REQUIRED WORK –
1. In the Father's Day reflection, who becomes the principal caretakers of the new generation once grandchildren arrive?
2. Resume the Father's Day reflection, picking up right after its last sentence.

SELECTION –
::::::

Fathers’ Day is a special day for us guys, at least the ones
of the Father set. It always makes me think back to when our children were
little ones and fathering often meant holding a little one to shelter or just
cuddle. But it was after the kids were no longer kids when a different set of
joys began—the ability to talk as adults, with the full understanding that your
kids had/have an independent view of the world, and that you really don’t know
everything. When they leave the nest, you hope that they leave as prepared as
possible. When grandchildren arrive, a
new realization sets in. Although you now have new loved ones, you also have
different responsibilities. Your children
are now the principal caretakers of this new generation. It is not that you
have no responsibilities to the new generation, but your responsibilities are
not those of the parents. So, again, you must enter a different relationship
with your children, now fully adult.

::::::

EXCERPTED DATA –
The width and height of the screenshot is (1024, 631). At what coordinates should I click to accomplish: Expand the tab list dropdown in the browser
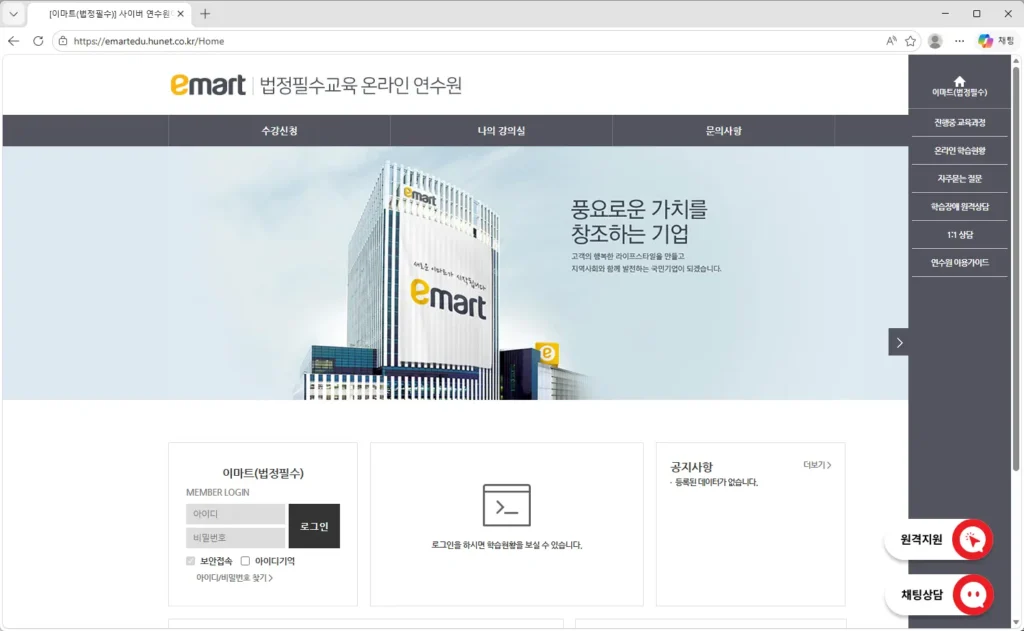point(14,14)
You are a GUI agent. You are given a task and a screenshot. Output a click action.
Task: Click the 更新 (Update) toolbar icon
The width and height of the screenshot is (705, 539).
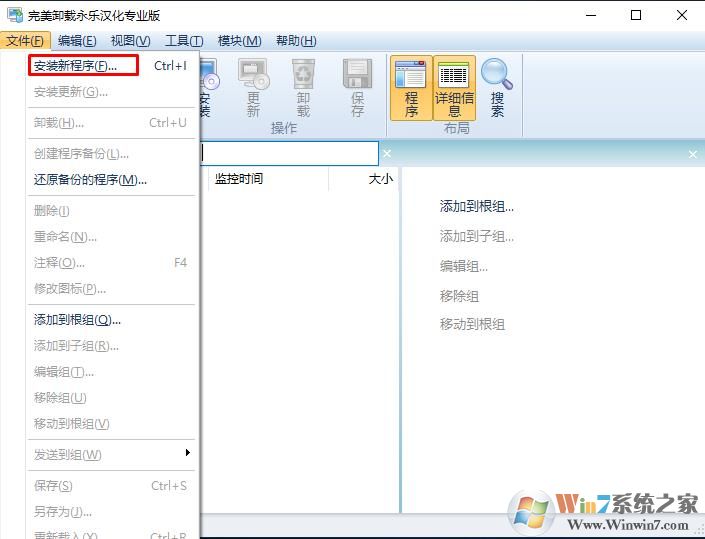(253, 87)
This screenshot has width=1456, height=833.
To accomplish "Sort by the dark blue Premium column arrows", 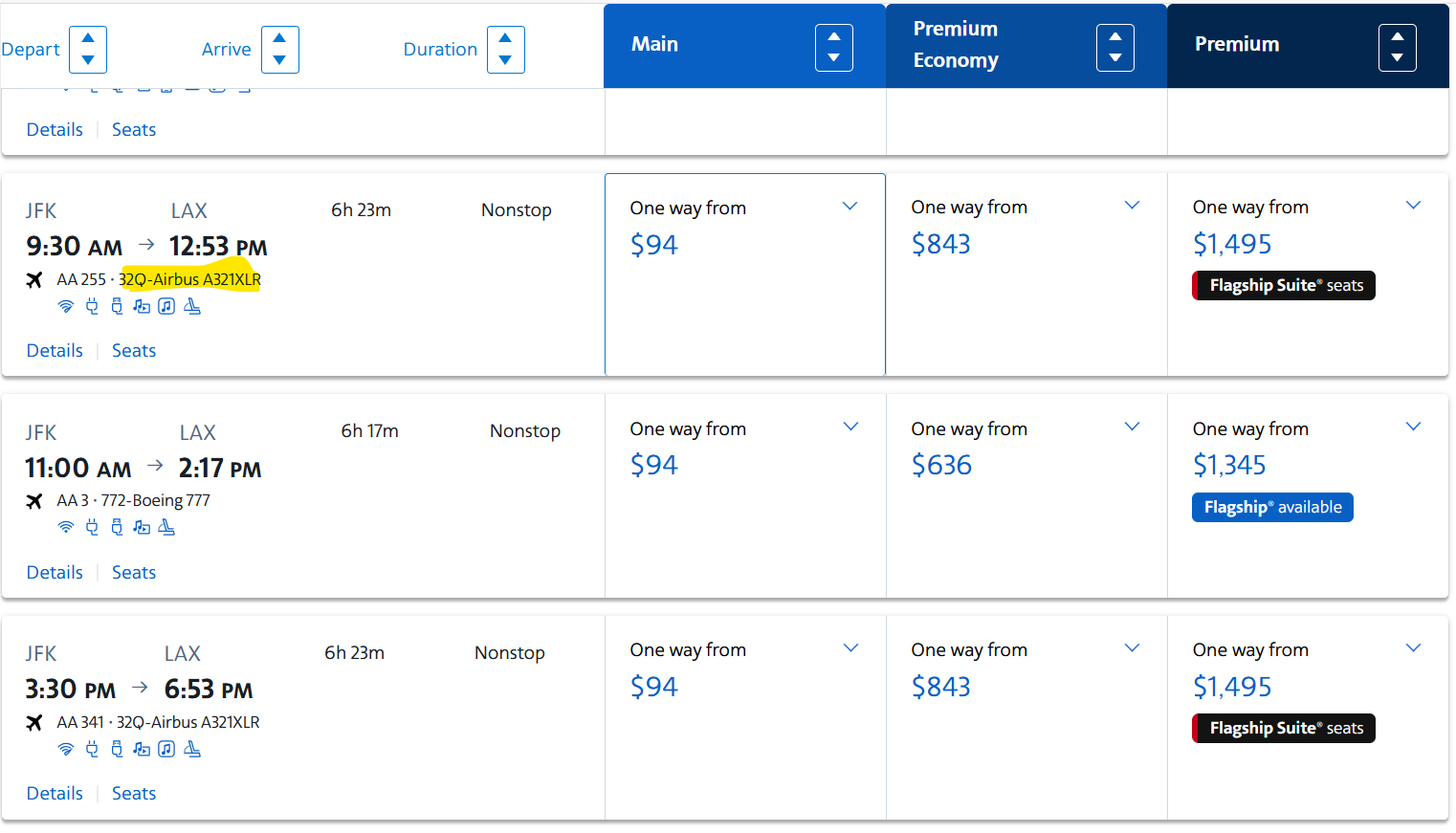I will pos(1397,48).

::::::

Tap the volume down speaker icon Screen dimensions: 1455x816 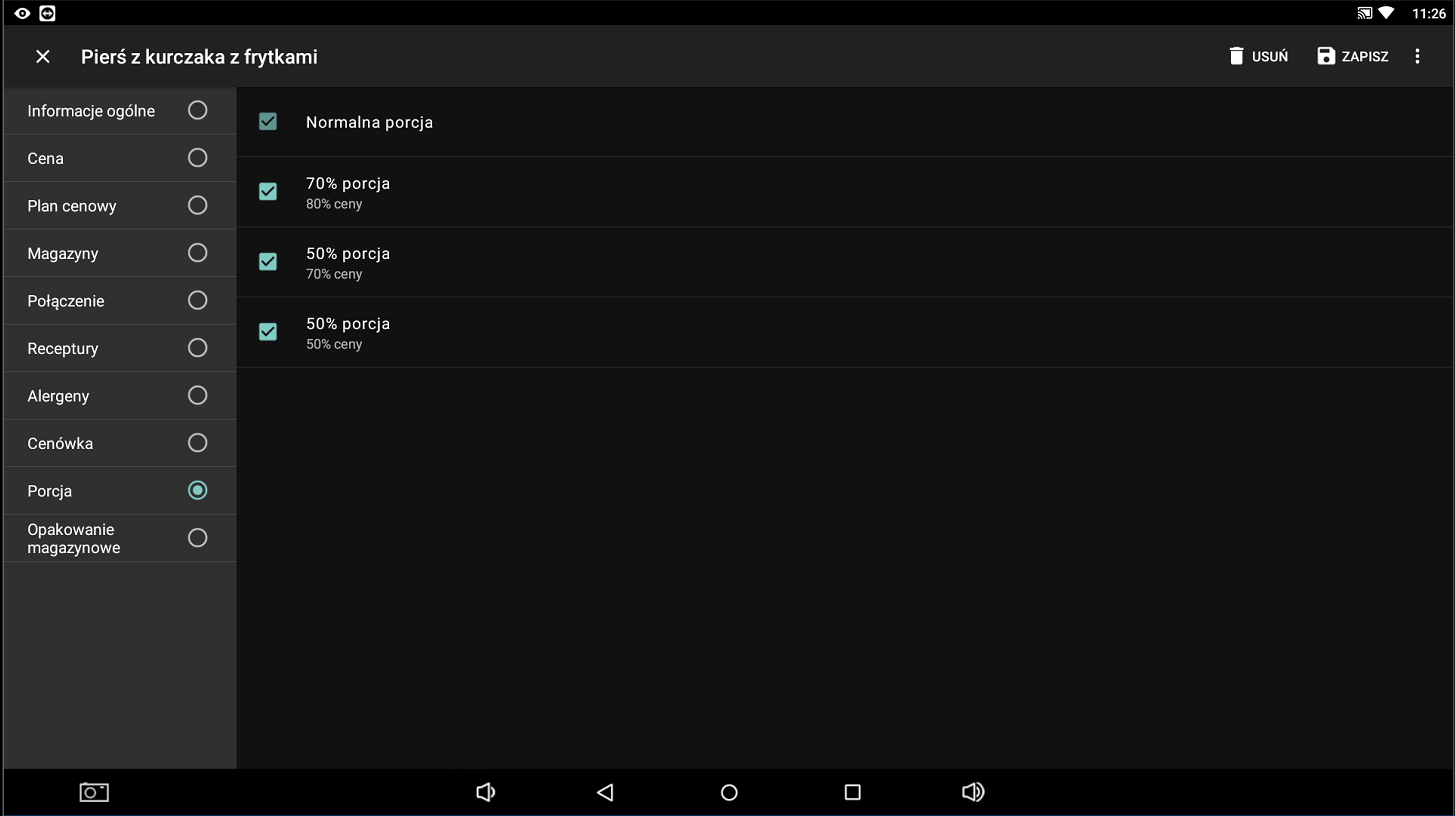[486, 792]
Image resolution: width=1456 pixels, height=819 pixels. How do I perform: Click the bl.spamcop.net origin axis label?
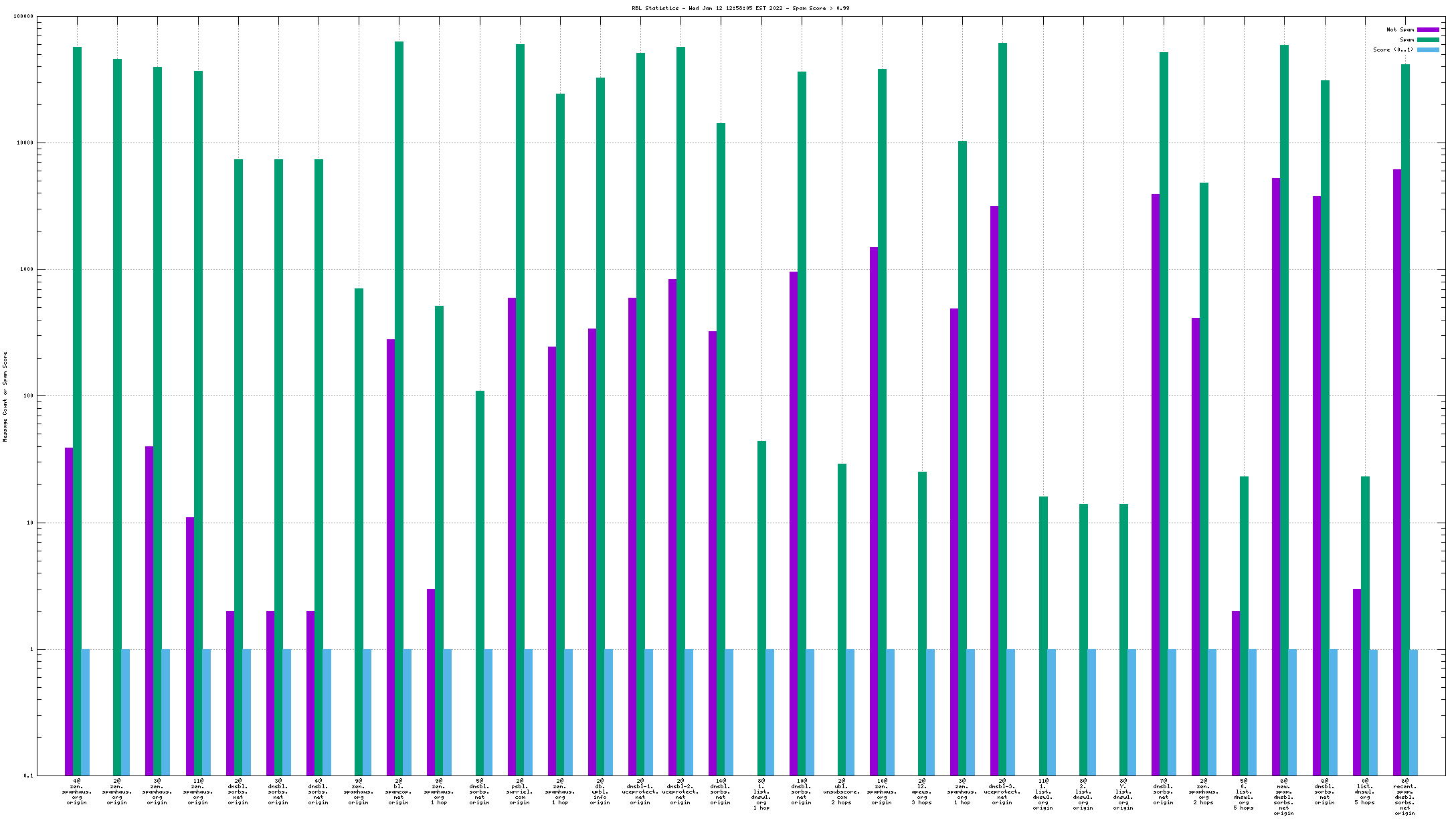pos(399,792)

::::::

RESPONSES TO THE TASKS –
1. The writer's children, now fully adult.

2.
Because I guess we all need to think of ourselves as all
wise and all knowing, these new relationships are not always easy to engage, or
free of problems. What we hope for is that our children will lavish the love
and the care that all children need to become fully functioning adults and, as
importantly, partners and eventually parents of their own little ones.
So, having reached an age at which I can see three
generations ahead, I am happy that the process continues to play out and I can
see that each successive generation that has followed me is forging ahead to
become successful adults. And all this reminds me of a saying attributed to
that wise old man, George Bernard Shaw:
“Life isn’t about finding yourself. Life is about creating
yourself.”
May all the generations ahead rediscover the essential truth
therein.
So, til the next Fathers’ Day, Ta ta . . .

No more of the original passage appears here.